Figure 4 shows the desktop view of the Lighthouse tab in Chrome DevTools. The initial view is the same as the mobile view, but the results are different since the tests are run on a desktop device.
The results in the Accessibility, Best Practices, and SEO categories are likely to be the same since they are not affected by the device used for the test.
Running Lighthouse as a Node module #
It is also possible to run Lighthouse as a Node-based CLI application. This is useful when you want to automate the testing of multiple pages or sites.
The first step is to install Lighthouse globally.
npm install -g lighthouse
Then you can run the command against a given website. the --view
flag will open the generated report in the default browser.
lighthouse https://publishing-project.rivendellweb.net --view
Another way to run Lighthouse is to use Lighthouse directly in your code.
This example uses the lighthouse and chrome-launcher NPM packages to run Lighthouse against a given URL and save the report to an HTML file.
import fs from 'node:fs';
import lighthouse from 'lighthouse';
import * as chromeLauncher from 'chrome-launcher';
const chrome = await chromeLauncher.launch({
chromeFlags: ['--headless']
});
const options = {
logLevel: 'info',
output: 'html',
onlyCategories: ['performance'],
port: chrome.port
};
const runnerResult = await lighthouse(
'https://publishing-project.rivendellweb.net',
options
);
const reportHtml = runnerResult.report;
fs.writeFileSync(
'lhreport.html',
reportHtml
);
console.log('Report is done for', runnerResult.lhr.finalDisplayedUrl);
console.log('Performance score was', runnerResult.lhr.categories.performance.score * 100);
chrome.kill();
A future extension of this example could be to set the URL to test as a command line argument or to test multiple URLs in a loop.
Drawbacks and Benefits #
While Lighthouse provides a comprehensive set of tools to analyza a website's performance, it has some drawbacks.
Score volatility #
Lighthouse performance scores are not guaranteed to remain constant.
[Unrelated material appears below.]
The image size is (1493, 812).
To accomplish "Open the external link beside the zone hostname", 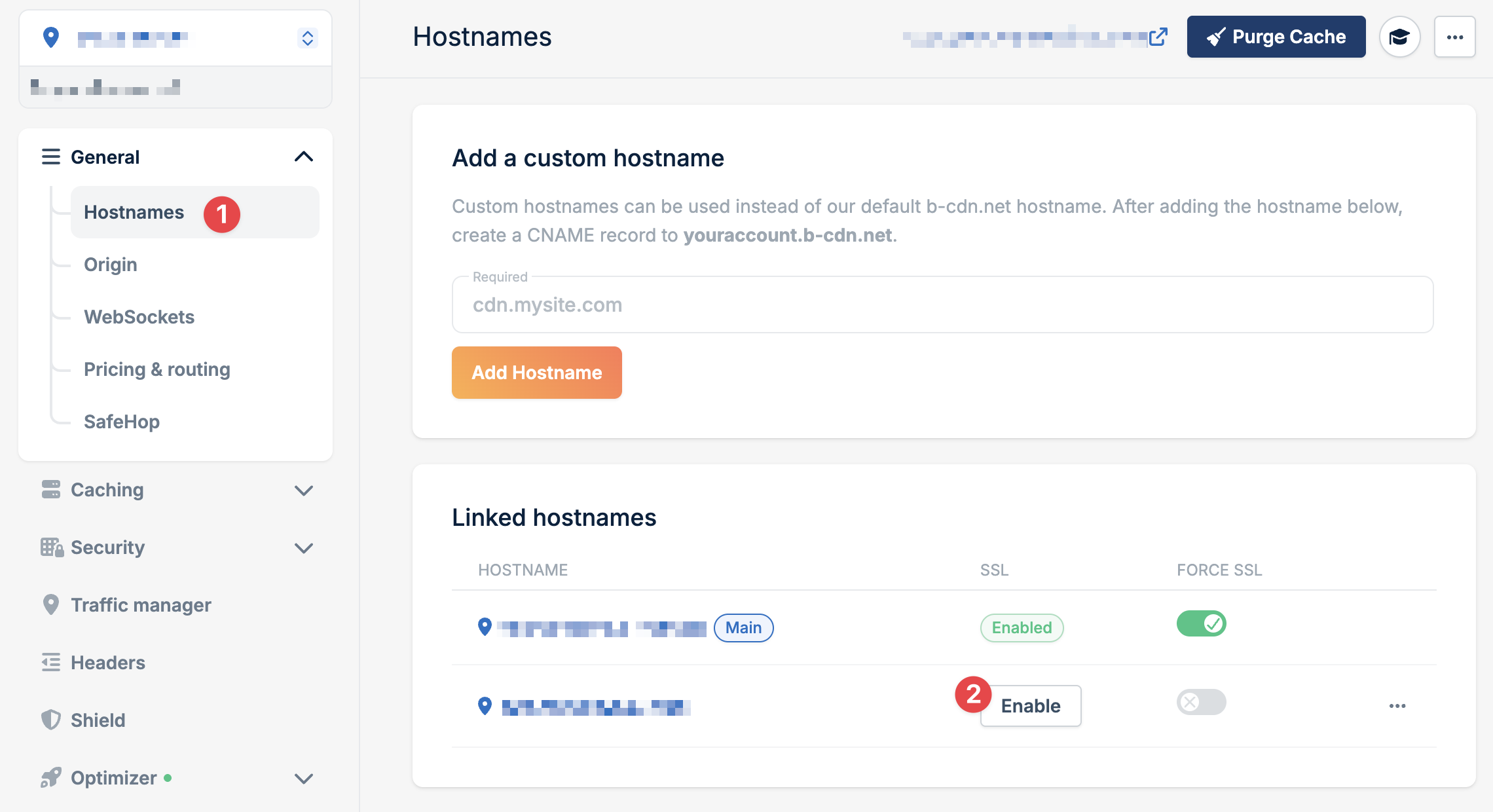I will point(1159,36).
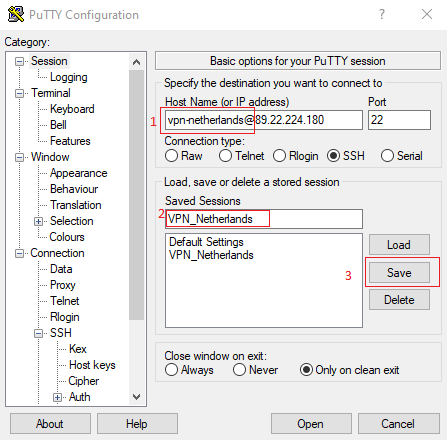
Task: Collapse the Terminal category
Action: coord(20,93)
Even when you run the same test on the same browsers, the performance values are not guaranteed to be the same.
When I ran lighthouse against the same site, the mobile performance score varied between 77 and 100 and the desktop score varied between 80 and 100 with the same browser and network connection.
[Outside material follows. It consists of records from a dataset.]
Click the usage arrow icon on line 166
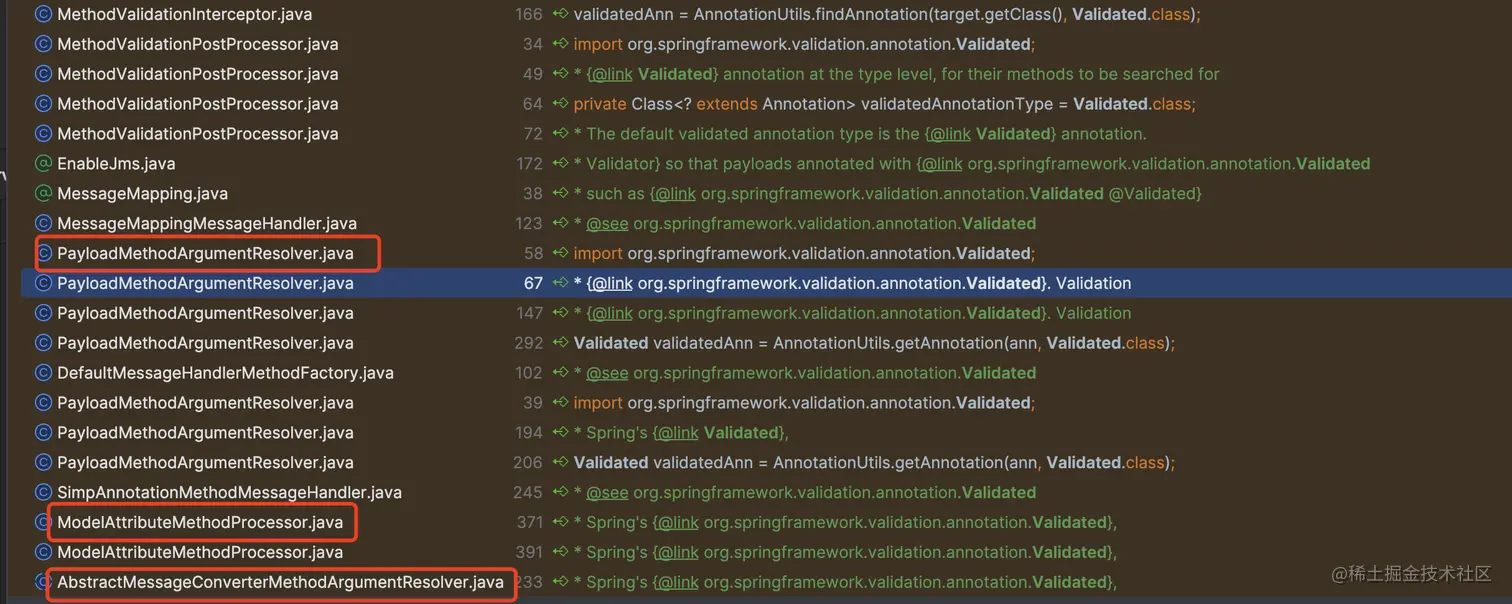1512x604 pixels. 559,14
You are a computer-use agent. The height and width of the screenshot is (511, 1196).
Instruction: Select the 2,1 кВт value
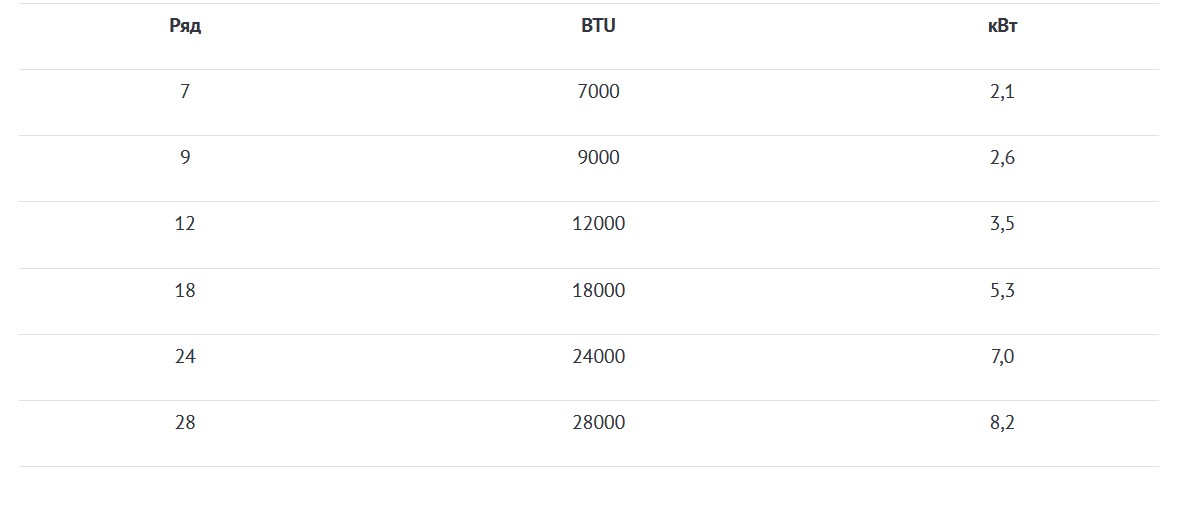[x=1001, y=92]
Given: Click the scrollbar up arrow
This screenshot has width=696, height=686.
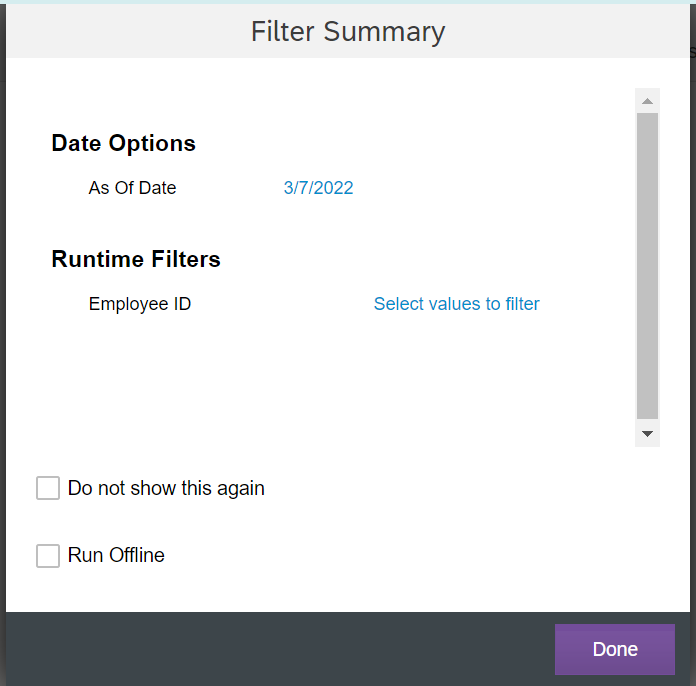Looking at the screenshot, I should (x=647, y=101).
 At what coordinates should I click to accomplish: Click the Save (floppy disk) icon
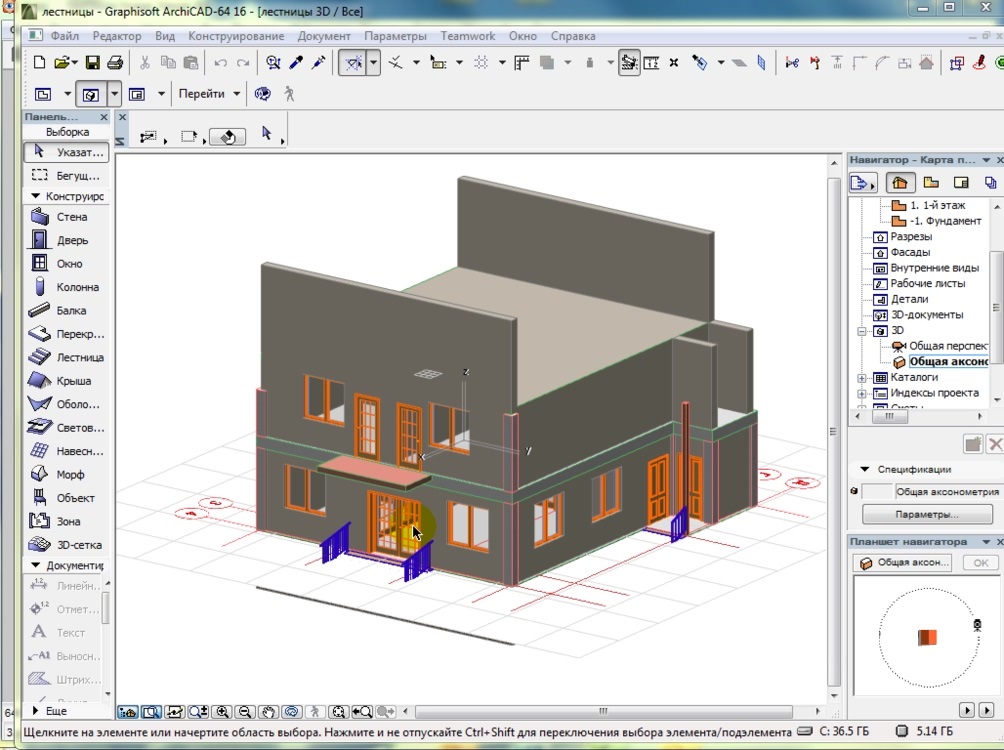pyautogui.click(x=92, y=62)
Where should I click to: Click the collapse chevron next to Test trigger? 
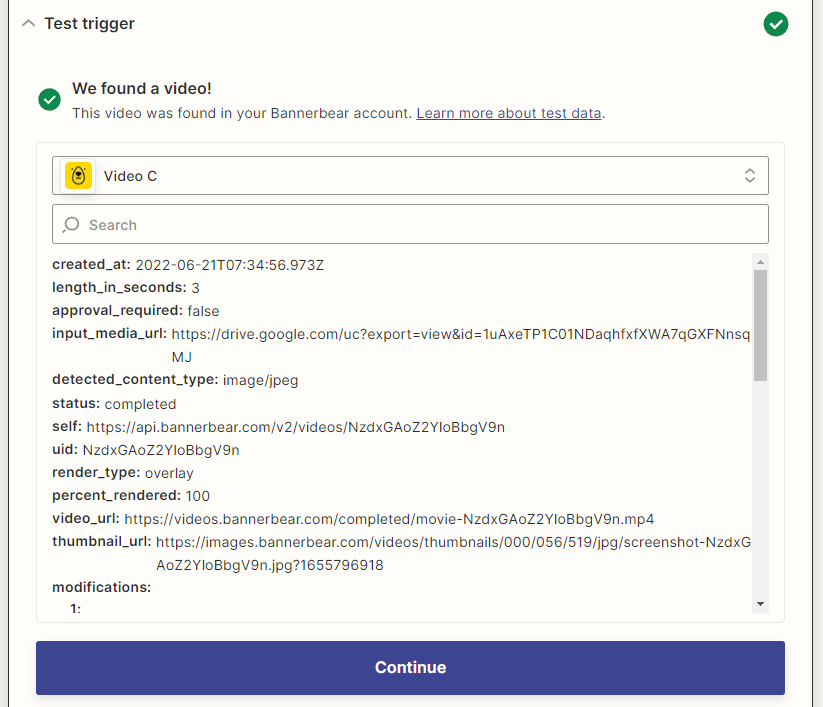[x=28, y=22]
The variability in the overall Performance score and metric values may not be due to Lighthouse. When your Performance score fluctuates it's usually because of changes in underlying conditions that include:
- A/B tests
- Changes in ads being served
- Internet traffic routing changes
- Browser extensions that inject JavaScript and add/modify network requests
- Antivirus software
Lighthouse's documentation on Variability covers this in more depth.
Saving Lighthouse data can also be problematic since it's not intuitive and the default format is HTML.
You can save the data as JSON (not the default) using the following command:
lighthouse https://publishing-project.rivendellweb.net \
--output json \
--output-path ./lighthouse.json
You can then use the Lighthouse Report Viewer to view the report.